En d’autres termes, la masse d’un objet sonore, c’est sa façon d’occuper le champ des hauteurs,


- soit qu’il fasse entendre une ou plusieurs hauteurs distinctes et repérables (masses " toniques ")


- soit qu’il soit constitué d’un ou de plusieurs " paquets " agglomérés de hauteurs (nœuds) auxquels on ne peut attribuer une hauteur précise, mais qui restent susceptibles d’être analysés comme plus ou moins aigus, médium ou graves, plus ou moins minces ou épais, etc.

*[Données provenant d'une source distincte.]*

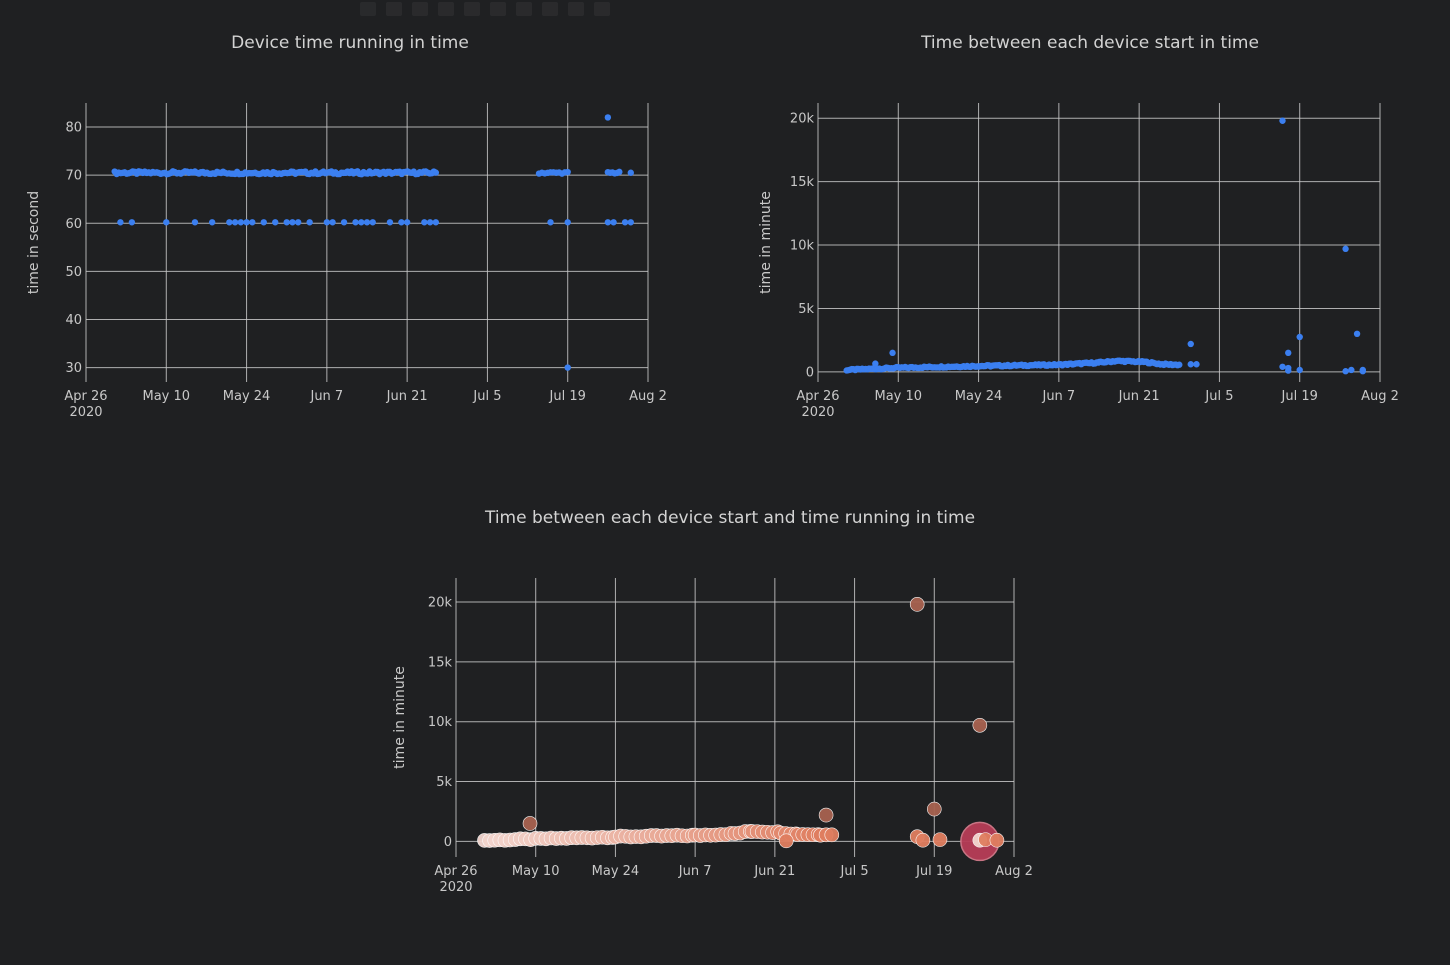 The height and width of the screenshot is (965, 1450). Describe the element at coordinates (741, 730) in the screenshot. I see `series-bubbles` at that location.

– sans oublier le cas le plus courant dans les sons " naturels ", celui des masses où se combinent des composants complexes et toniques (sons cannelés) ; ainsi que le cas où la masse varie en tessiture et en épaisseur au cours du déroulement d’un son (c’est le profil).

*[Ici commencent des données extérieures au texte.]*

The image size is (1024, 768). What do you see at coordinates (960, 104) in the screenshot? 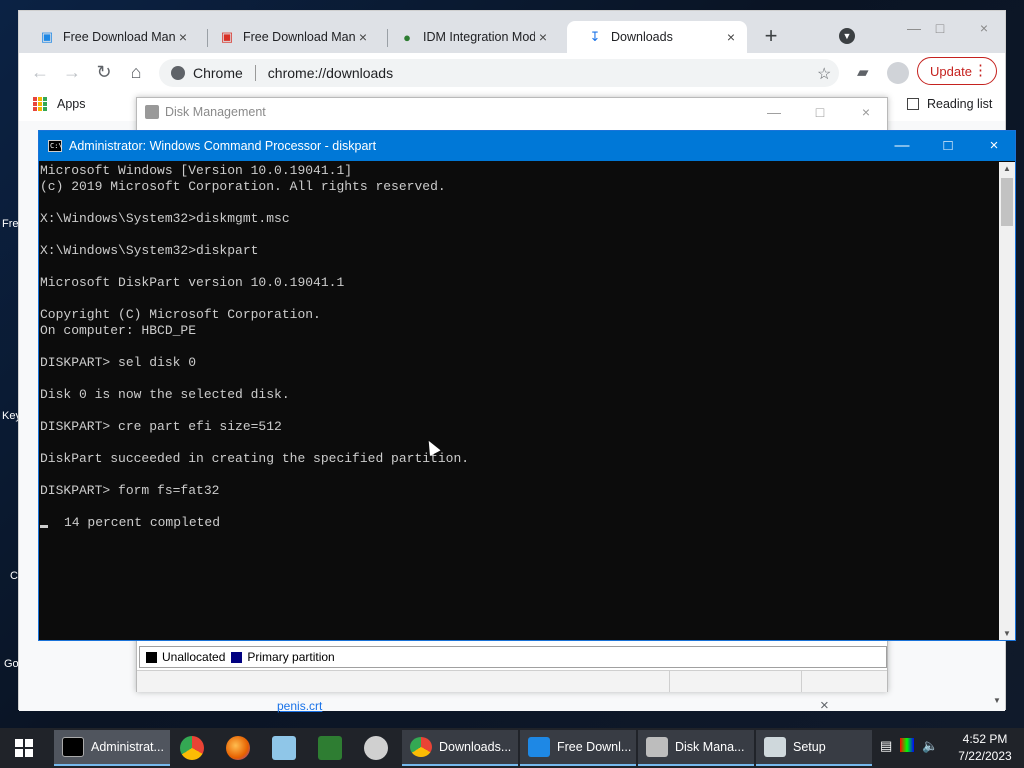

La notion de masse est apparue pour inclure le domaine des bruits à celui des hauteurs repérables dans la musique du XX° siècle.

 

3 / La sensation de timbre

C’est une notion complexe. Il est dépendant du spectre et de son évolution temporelle. Traditionnellement, on dit que le timbre est la qualité permettant de distinguer un son parmi d’autres qui ont la même intensité et la même hauteur. Il s’agit ici de la notion de " timbre instrumental " décrite par Pierre Schaeffer dans le Traité des Objets Musicaux. Cependant, dans un sens légèrement différent, on parle également du timbre de tel ou tel instrument d’une même famille, des divers timbres de différents registres du même instrument etc… Schaeffer différencie cette notion de la précédente en la nommant " timbre harmonique ".


3.1 Le spectre


En raison des propriétés particulières de l’oreille (cf. avant), dont la sensibilité est maximale au voisinage de 1 500 – 2 000 Hz, un son harmonique homogène physiquement ne l’est plus à l’audition. Si on transpose donc un spectre donné vers le grave ou l’aigu, son timbre perçu se modifie, quoique les rapports d’intensité entre les harmoniques physiques restent les mêmes.

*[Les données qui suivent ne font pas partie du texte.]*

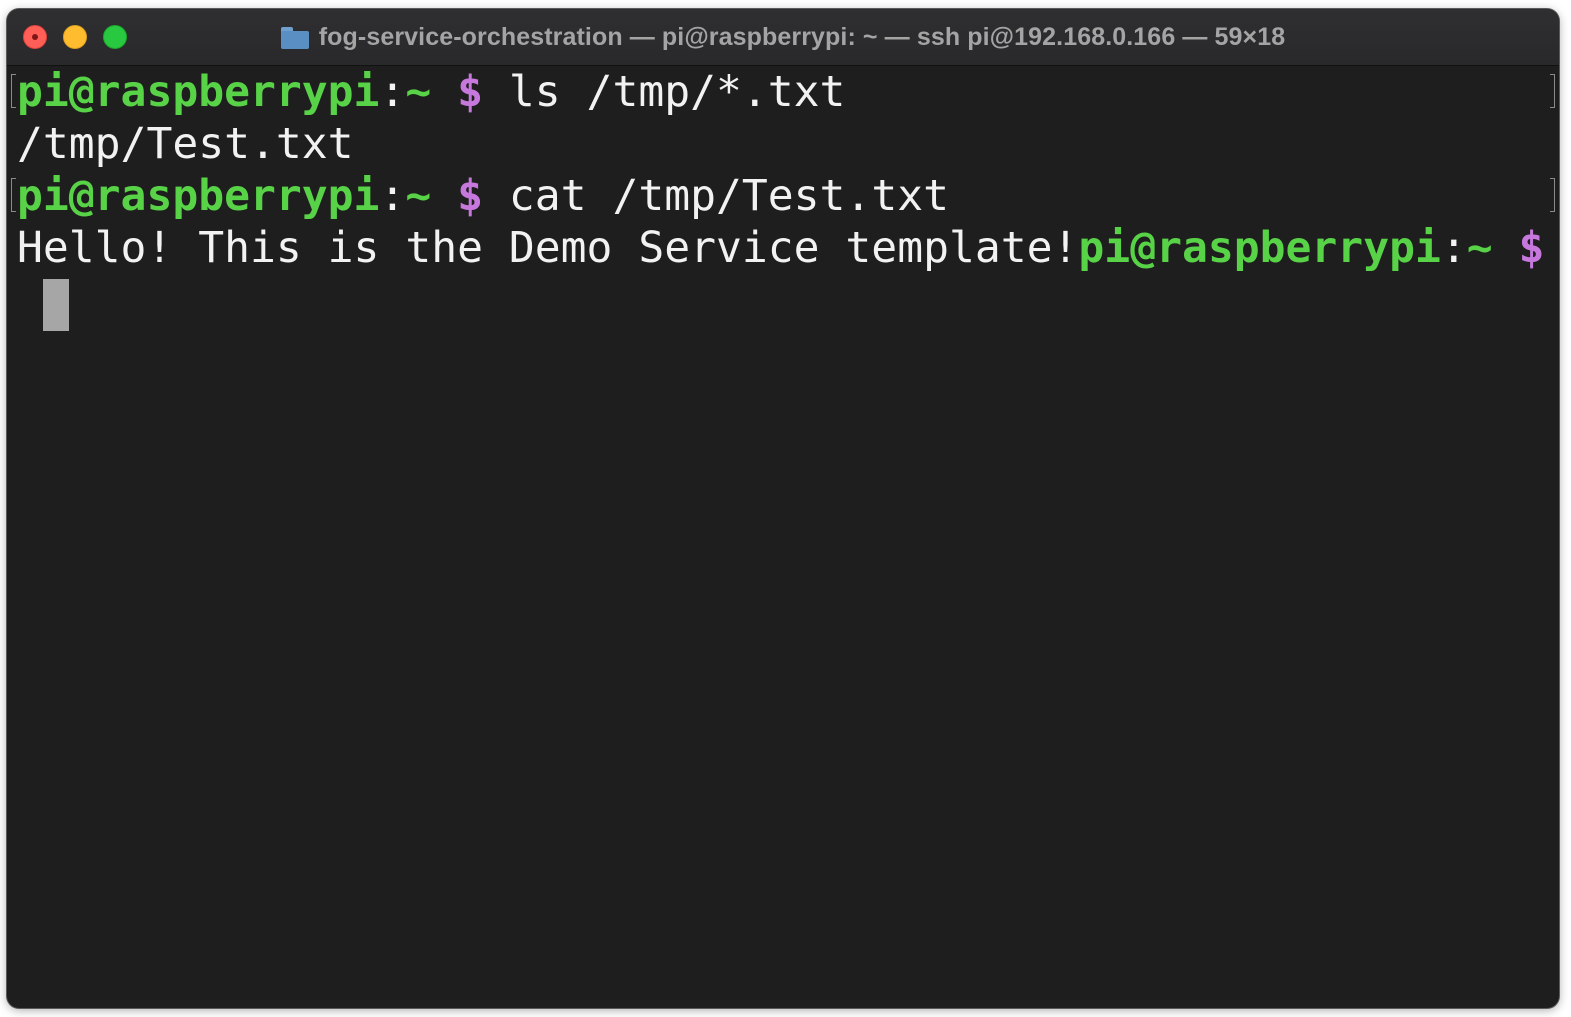 The image size is (1571, 1017). I want to click on output-text: /tmp/Test.txt, so click(186, 144).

3.2 Le problème des transitoires


En acoustique, on appelle l’attaque et l’extinction des sons des transitoires. Leur rôle a été mis en évidence par Pierre Schaeffer: si on coupe l’attaque d’un hautbois et qu’on fait écouter la bande à des sujets qui n’ont pas vu l’opération, l’instrument n’est plus reconnu.
Les transitoires d’attaque revêtent généralement des aspects compliqués: ils comportent souvent du bruit et les harmoniques n’apparaissent pas simultanément. Il en est de même pour les transitoires d’extinction (les harmoniques ne disparaissent pas simultanément, il y a souvent ajout de bruits annexes, etc.)
Aucun son musical n’est stable. Les transitoires à eux seuls permettent souvent de différencier les instruments qui produisent les sons : raclement de l’archet au début du son du violon, bruit de souffle et attaque en " fuseau " de la flûte, hachure verticale du choc de marteau du piano, etc.

3.3 Le problème des conditions d’écoute


Il s’agit du même type de problèmes que nous avons évoqué tantôt( Facteurs modifiant la sensation d’intensité). Les conditions d’écoute, l’état physique de l’auditeur, son âge, sa culture, la réponse acoustique du lieu, etc, interagissent avec sa perception.